Una scultura e un’installazione possono essere senz’altro viste, percepite, vissute nella loro dimensione tridimensionale; persino toccate se l’artista lo permette. Ma possono essere ascoltate? Un tema, questo, introdotto fin dagli Anni Settanta grazie alle intuizioni critiche di Murray Schaffer, padre del concetto di paesaggio sonoro. Un tema plasmato da Hou Hanru in una mostra stupefacente, in scena fino a fine novembre al MAXXI.

Alto tasso di sperimentazione per il progetto ideato dal direttore artistico del museo romano, che chiede al suo pubblico di mettersi in gioco e lasciarsi sedurre, spiazzare e affascinare da un’esperienza immersiva totalizzante. Questo fa Open Museum Open City , trasformando la struttura disegnata da Zaha Hadid in un ammaliante carillon postmoderno, magic box  dove trovano posto installazioni di delicata profondità concettuale e grande forza espressiva.

Vale come una membrana il muro con cui Francesco Fonassi taglia lo spazio espositivo, separando un pubblico che percepisce e avverte – al di qua e al di là della barriera – l’avvicinarsi dell’altro, creando suggestioni e comunicazioni che si spostano dal poiano visuale a quello puramente empatico; mentre Justin Bennet e Haroon Mizra ricreano grazie ad una accurata azione di field recording metropolitano piccoli angoli di Roma. Tutti da ascoltare. Come nel caso dell’installazione che vede Bill Fontana distillare i magici suoni dell’acquedotto Vergine.

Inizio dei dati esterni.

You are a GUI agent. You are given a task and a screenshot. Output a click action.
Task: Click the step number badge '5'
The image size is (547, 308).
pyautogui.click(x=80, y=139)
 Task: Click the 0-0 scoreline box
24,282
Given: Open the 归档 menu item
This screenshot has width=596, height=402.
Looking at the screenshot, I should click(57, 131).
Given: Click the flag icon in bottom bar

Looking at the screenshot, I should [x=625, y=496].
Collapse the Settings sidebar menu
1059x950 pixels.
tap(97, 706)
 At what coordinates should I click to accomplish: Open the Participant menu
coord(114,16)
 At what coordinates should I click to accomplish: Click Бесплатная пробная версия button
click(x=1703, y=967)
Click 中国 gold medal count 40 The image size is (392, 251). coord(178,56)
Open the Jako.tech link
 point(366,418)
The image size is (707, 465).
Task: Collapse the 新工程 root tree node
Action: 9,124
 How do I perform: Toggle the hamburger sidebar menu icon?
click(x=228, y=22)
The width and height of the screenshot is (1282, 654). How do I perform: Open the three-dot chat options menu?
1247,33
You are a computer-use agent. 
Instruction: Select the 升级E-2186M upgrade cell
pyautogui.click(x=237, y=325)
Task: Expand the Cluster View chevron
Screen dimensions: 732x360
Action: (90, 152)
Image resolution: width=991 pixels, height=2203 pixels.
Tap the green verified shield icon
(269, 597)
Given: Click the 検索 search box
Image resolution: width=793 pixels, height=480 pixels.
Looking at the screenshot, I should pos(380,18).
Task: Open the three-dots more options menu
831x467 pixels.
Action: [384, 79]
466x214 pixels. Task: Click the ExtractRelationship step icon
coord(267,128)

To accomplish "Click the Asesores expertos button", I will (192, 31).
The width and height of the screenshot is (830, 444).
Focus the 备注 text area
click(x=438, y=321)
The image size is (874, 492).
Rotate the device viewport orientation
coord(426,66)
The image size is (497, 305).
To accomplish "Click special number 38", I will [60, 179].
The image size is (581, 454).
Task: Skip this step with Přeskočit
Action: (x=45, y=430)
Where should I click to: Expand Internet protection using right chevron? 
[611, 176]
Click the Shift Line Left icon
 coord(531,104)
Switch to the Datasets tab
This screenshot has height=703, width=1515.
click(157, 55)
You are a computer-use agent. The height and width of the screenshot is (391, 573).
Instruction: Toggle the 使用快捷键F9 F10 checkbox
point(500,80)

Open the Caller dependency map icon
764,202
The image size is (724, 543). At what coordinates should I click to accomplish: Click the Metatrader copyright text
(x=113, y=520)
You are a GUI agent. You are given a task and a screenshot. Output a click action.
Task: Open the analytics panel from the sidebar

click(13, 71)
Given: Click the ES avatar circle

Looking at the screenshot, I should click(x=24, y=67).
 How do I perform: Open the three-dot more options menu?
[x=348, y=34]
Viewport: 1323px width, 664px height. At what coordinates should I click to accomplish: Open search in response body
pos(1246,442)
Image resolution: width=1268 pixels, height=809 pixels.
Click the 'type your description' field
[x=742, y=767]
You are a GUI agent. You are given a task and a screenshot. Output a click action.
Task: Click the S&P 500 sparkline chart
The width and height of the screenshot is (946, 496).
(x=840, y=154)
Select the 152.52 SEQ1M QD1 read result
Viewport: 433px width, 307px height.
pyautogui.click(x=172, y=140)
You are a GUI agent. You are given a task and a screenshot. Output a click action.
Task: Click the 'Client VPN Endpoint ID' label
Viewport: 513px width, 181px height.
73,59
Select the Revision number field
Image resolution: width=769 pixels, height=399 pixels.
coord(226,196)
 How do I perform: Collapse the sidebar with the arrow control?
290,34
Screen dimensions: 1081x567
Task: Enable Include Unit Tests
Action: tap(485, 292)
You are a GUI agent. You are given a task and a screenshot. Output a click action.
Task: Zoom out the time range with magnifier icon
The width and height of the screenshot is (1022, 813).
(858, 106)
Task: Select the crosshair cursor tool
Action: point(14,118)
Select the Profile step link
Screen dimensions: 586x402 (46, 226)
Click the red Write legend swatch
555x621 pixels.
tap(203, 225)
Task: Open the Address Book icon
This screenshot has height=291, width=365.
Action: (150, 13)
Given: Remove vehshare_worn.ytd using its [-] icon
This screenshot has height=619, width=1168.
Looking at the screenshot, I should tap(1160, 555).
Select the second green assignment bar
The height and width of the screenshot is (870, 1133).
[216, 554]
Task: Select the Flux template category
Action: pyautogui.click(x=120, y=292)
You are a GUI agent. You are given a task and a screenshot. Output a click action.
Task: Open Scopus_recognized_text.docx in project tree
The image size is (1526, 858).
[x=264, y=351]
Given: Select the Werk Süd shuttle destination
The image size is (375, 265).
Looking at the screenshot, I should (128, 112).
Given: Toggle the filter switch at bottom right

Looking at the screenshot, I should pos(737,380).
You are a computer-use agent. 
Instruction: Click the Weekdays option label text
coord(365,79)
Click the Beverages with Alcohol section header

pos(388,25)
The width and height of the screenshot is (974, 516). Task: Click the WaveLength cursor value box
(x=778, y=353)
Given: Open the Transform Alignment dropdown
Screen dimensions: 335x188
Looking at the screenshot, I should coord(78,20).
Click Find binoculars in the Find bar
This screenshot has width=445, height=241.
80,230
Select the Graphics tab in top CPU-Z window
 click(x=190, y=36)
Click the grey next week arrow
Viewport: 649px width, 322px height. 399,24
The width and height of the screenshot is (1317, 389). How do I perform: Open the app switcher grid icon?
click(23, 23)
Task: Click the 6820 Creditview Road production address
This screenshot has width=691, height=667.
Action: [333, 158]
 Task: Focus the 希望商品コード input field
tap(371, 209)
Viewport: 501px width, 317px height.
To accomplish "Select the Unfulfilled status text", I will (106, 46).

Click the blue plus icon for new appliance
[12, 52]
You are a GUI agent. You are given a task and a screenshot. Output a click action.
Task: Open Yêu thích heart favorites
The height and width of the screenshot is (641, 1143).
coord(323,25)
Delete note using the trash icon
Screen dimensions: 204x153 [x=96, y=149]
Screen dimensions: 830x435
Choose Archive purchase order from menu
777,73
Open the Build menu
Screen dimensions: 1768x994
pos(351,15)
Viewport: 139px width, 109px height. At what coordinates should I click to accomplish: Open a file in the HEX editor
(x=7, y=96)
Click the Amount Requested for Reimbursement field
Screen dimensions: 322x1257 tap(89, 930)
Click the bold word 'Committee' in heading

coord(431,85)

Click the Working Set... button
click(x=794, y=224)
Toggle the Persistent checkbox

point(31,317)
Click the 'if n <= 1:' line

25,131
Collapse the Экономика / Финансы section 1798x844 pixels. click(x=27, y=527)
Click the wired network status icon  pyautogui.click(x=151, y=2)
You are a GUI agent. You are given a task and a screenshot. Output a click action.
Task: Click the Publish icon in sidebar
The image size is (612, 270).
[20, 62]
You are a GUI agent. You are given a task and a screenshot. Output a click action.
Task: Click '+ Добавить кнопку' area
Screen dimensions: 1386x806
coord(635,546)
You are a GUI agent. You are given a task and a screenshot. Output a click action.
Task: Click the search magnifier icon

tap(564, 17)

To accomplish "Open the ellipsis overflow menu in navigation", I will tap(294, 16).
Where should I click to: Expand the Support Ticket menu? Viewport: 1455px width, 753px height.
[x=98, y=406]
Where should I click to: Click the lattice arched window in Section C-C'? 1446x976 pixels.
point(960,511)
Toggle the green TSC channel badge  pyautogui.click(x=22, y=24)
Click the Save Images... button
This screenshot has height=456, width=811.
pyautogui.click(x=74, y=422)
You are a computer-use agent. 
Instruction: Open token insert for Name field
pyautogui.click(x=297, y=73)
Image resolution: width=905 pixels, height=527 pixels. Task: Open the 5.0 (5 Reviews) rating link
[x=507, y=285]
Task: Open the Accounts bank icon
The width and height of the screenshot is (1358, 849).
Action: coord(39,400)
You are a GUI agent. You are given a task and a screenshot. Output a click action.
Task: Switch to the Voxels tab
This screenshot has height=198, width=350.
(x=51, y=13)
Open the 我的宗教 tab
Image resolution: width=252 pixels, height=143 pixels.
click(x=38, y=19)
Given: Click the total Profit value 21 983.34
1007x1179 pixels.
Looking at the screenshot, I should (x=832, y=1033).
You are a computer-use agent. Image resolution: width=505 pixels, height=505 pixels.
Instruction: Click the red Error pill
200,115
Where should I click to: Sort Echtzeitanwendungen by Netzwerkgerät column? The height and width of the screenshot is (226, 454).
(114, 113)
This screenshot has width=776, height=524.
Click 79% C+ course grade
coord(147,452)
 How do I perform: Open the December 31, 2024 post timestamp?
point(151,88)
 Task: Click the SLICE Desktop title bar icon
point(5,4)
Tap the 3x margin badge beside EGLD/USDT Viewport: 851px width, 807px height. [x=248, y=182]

Ha toni quasi alla Kandindkij il progetto che vede Philippe Rahm giocare con luci e suoni, scomponendo nota per nota un brano di Debussy e rappresentandolo nell’associazione tra output sonori basilari e flash colorati; affronta invece il tema dell’incomunicabilità Jean-Baptiste Ganne, che traduce (nella foto) il Don Chisciotte  in alfabeto morse e ne usa i bit per bombardare il museo con un assordante e disperato silenzio.